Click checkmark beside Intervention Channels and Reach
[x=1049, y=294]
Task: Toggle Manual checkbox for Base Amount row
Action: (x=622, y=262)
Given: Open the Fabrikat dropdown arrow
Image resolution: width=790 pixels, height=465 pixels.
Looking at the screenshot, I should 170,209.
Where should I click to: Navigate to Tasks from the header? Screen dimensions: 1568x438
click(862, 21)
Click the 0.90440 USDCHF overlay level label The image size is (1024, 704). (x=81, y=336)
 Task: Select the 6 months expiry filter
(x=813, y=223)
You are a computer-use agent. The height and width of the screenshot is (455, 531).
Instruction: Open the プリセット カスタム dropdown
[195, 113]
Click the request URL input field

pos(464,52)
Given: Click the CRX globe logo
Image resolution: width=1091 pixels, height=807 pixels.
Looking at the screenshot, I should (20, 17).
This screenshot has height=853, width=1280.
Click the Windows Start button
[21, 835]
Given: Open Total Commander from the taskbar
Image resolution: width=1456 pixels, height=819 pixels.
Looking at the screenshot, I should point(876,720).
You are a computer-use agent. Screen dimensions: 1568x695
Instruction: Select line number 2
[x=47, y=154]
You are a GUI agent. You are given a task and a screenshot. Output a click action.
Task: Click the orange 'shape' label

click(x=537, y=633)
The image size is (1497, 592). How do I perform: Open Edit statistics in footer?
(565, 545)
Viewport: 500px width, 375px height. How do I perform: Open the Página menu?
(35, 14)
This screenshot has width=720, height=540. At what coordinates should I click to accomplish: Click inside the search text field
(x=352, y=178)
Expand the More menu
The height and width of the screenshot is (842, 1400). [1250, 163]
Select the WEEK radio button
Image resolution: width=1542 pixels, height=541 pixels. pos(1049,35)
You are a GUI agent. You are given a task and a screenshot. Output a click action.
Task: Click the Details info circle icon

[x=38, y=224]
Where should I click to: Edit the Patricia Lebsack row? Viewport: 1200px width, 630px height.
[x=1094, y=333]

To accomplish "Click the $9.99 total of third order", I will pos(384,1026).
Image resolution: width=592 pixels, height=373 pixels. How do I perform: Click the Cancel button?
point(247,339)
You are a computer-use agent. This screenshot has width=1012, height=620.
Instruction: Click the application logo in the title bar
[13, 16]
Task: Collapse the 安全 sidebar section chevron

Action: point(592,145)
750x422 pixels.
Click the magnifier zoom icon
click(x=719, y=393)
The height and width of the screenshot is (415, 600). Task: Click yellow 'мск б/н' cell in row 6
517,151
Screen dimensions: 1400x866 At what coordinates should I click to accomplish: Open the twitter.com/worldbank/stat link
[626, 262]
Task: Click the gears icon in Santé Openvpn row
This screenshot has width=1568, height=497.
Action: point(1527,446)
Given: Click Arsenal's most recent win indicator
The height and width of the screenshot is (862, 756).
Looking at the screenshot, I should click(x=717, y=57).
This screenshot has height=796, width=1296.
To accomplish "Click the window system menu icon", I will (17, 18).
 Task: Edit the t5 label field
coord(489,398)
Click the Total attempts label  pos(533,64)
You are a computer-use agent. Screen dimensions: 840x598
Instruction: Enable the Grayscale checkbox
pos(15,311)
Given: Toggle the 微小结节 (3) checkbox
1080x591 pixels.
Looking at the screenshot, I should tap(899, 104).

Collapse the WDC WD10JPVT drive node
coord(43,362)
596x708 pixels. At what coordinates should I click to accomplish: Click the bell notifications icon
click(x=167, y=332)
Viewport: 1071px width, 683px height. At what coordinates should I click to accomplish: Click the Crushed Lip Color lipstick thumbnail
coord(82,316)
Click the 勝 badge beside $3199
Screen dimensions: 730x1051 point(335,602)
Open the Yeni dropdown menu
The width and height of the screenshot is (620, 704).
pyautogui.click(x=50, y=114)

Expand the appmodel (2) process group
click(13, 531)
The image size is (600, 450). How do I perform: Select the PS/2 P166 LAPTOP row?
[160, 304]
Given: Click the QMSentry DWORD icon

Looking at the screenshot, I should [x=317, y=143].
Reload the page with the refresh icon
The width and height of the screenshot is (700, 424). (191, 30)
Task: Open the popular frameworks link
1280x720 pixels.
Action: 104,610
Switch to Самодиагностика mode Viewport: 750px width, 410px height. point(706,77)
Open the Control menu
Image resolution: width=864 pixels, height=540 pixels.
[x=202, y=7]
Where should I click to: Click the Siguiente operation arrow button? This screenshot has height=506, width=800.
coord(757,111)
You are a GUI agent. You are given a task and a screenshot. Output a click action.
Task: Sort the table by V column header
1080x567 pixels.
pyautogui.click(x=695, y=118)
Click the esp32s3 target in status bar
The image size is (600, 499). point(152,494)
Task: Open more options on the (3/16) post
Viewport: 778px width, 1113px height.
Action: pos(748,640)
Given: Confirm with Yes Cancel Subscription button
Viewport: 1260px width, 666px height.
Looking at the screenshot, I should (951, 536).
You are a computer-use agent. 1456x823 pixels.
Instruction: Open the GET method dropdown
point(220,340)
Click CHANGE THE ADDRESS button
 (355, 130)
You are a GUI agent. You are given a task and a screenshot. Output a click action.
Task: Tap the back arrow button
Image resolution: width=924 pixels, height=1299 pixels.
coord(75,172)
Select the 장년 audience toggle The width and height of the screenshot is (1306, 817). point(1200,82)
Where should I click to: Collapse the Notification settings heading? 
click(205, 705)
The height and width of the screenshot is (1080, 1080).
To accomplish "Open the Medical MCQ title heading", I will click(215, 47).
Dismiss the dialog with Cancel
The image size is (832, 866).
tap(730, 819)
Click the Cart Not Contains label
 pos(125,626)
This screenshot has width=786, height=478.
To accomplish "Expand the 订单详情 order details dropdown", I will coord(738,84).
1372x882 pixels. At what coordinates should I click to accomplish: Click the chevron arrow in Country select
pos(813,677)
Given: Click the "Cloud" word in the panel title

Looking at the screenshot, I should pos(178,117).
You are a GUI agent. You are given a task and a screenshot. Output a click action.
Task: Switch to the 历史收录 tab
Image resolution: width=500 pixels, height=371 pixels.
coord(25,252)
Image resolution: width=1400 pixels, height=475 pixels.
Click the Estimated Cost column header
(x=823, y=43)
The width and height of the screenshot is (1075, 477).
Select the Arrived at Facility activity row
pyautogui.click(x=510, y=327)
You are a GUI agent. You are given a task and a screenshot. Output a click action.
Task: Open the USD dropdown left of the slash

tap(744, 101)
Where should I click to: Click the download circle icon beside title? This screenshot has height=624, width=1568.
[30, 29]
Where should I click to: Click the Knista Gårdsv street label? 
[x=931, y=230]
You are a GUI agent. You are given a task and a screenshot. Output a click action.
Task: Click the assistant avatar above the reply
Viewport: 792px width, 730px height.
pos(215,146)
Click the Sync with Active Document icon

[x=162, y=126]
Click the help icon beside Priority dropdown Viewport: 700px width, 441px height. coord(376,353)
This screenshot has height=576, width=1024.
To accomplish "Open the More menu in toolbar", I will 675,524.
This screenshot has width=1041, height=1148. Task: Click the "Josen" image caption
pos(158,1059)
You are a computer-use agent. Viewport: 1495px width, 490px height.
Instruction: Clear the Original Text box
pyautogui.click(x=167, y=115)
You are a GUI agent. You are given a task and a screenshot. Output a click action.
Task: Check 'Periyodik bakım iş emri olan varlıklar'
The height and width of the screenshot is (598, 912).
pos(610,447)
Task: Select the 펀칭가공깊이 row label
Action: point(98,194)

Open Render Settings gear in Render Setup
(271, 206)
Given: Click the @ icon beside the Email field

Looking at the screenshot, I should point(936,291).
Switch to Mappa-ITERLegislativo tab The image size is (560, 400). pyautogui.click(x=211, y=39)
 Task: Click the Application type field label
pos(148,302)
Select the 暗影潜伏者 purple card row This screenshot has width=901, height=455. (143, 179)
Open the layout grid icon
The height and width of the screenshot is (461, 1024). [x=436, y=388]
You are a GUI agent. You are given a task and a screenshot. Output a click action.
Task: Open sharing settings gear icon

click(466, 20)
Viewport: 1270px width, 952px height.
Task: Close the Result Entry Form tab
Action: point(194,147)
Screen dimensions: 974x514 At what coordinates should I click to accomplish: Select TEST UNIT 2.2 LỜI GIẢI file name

┄┄┄┄┄┄┄┄┄┄

**EXERCISE REQUIREMENTS**
Nothing but lines that contain "order" should appear in the answer. Copy each from the records.

**EXERCISE RESULT**
To accomplish "Click the $9.99 total of third order", I will pos(384,1026).
To accomplish "Expand the 订单详情 order details dropdown", I will coord(738,84).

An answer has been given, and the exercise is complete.